Compteurs intelligents : un outil dans la transition vers une société bas carbone

Par Laura Rebreanu  - 18 mai 2018 à 12:05 | 334 vues

©U.S. Air Force/Sara Vidoni

Pour limiter le réchauffement climatique à moins de 2° C, la transition vers une société « bas carbone », limitant les émissions de CO2 et autres gaz à effet de serre, devra être rapide et globale. Les compteurs intelligents sont indispensables pour y parvenir.

 

Plus on attend, plus les efforts à fournir seront importants : en 2012, PwC estimait à 5,1 % le taux annuel de décarbonisation nécessaire pour rester sous les 2° C ; en 2016, ce chiffre passait à 6,5 %. C’est la transition énergétique qui est l’élément-clé dans le passage vers une société bas carbone. Pour y arriver, il faudra travailler sur trois aspects : une production d’électricité basée sur les énergies renouvelables et le gaz, avec capture du CO2 (CCS) ; l’électrification du transport, du chauffage et de certains processus industriels ; ainsi que amélioration de l’efficacité énergétique.

C’est ici qu’intervient le compteur intelligent : un appareil électronique qui mesure avec précision et enregistre automatiquement la consommation d’électricité, de gaz, d’eau ou de chaleur, et la transmet au fournisseur. La communication peut être bidirectionnelle, du client vers le fournisseur et inversement.

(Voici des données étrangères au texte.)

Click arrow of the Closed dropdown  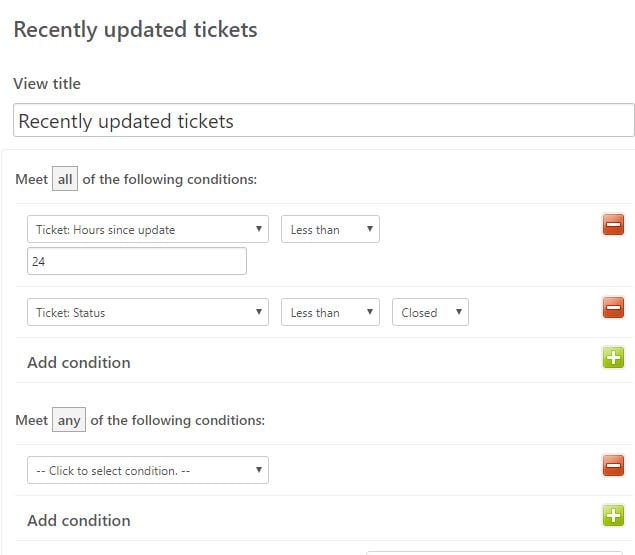coord(459,312)
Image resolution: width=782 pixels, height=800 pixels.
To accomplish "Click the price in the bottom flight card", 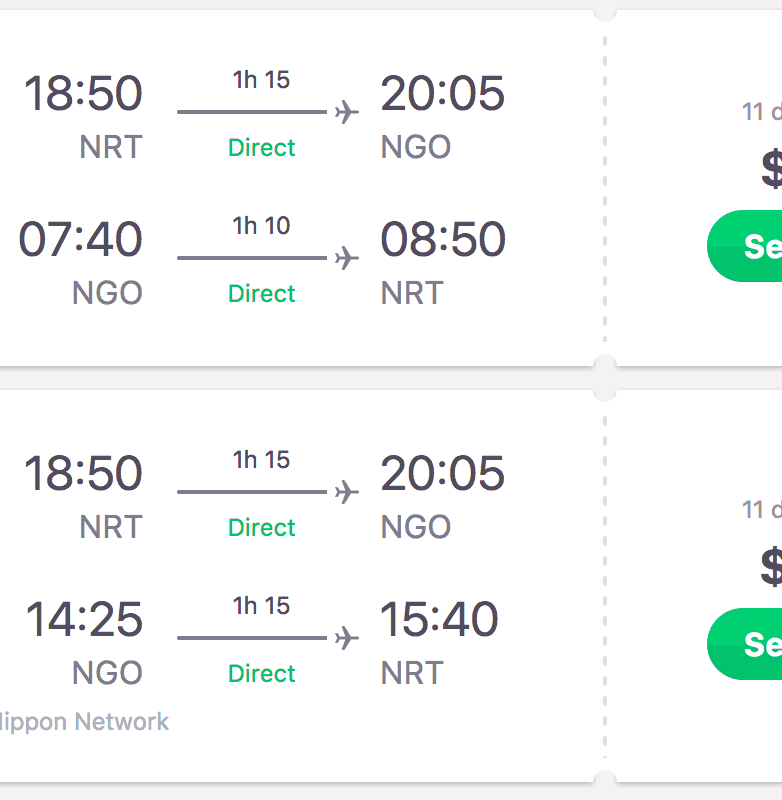I will pyautogui.click(x=770, y=568).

Les compteurs intelligents peuvent ainsi aider à sensibiliser et responsabiliser le consommateur, et lui permettre d’agir rapidement sur les problèmes et les gaspillages. La généralisation de ces compteurs parmi les PME pourrait les aider à réduire leur consommation et l’adapter à la production renouvelable. Ils permettraient également aux entreprises d’identifier leurs habitudes de consommation et les économies potentielles, les fuites ou encore les appareils fonctionnant mal. Autre avantage, la facturation directe de la consommation réelle sera désormais possible pour tout le monde – sans oublier le développement de nouveaux services.

Ces appareils offrent aussi la possibilité de gérer et contrôler finement la demande d’électricité, et de relier la production renouvelable intermittente au potentiel de stockage d’énergie (véhicules électriques, batteries…). Ils augmentent ainsi la flexibilité du réseau, encouragent la production décentralisée et la micro-génération d’énergie, transformant le consommateur en producteur d’énergie ou prosumer. Des développements similaires peuvent être imaginés – et certains sont déjà en cours – pour l’eau.

 

Coût, sécurité : des défis à relever

Toutefois, le déploiement massif des compteurs intelligents pose aussi certains défis. Tout d’abord la sécurité de la vie privée, et plus largement la cybersécurité. Les compteurs permettent une mesure très fine de la consommation, et donc l’analyse des habitudes des clients (quelle heure, quels appareils…). Des données qui pourraient être abusivement exploitées, quoique ce risque soit limité par la législation sur la vie privée.

Plus important est le risque de piratage de ces données, ainsi que des appareils eux-mêmes. Le législateur, comme les opérateurs, devront se montrer particulièrement prudents et mettre en place les mesures de protection indispensables.

Autre problème : le coût d’installation, a priori supporté par l’utilisateur. Pour beaucoup d’entreprises, les économies d’énergie et d’eau pourraient largement compenser les coûts d’installation. Toutefois, il faudrait prévoir un mécanisme de soutien pour les consommateurs privés, pour qui les gains seront plus limités. De quoi faciliter le déploiement des compteurs intelligents, d’autant que leur durée de vie est inférieure à celle des compteurs classiques.

L’Union Europénne prévoit de remplacer 80 % des compteurs d’électricité par des compteurs intelligents d’ici 2020, chaque fois que ce sera rentable. Compteurs et réseaux intelligents pourraient réduire les émissions européennes de CO2 jusqu’à 9 % et la consommation annuelle d’énergie des ménages dans la même mesure. Sous l’impulsion européenne, la Belgique s’est aussi lancée dans le déploiement de cette technologie. Il faudra toutefois s’inspirer de ce qui s’est déjà fait ailleurs, pour éviter des erreurs et reproduire les bonnes pratiques. Il faudra un cadre législatif adapté ; il faudra également un soutien et un accompagnement adéquat des entreprises et citoyens, afin de maximiser les bénéfices pour tout le monde – et pour l’environnement.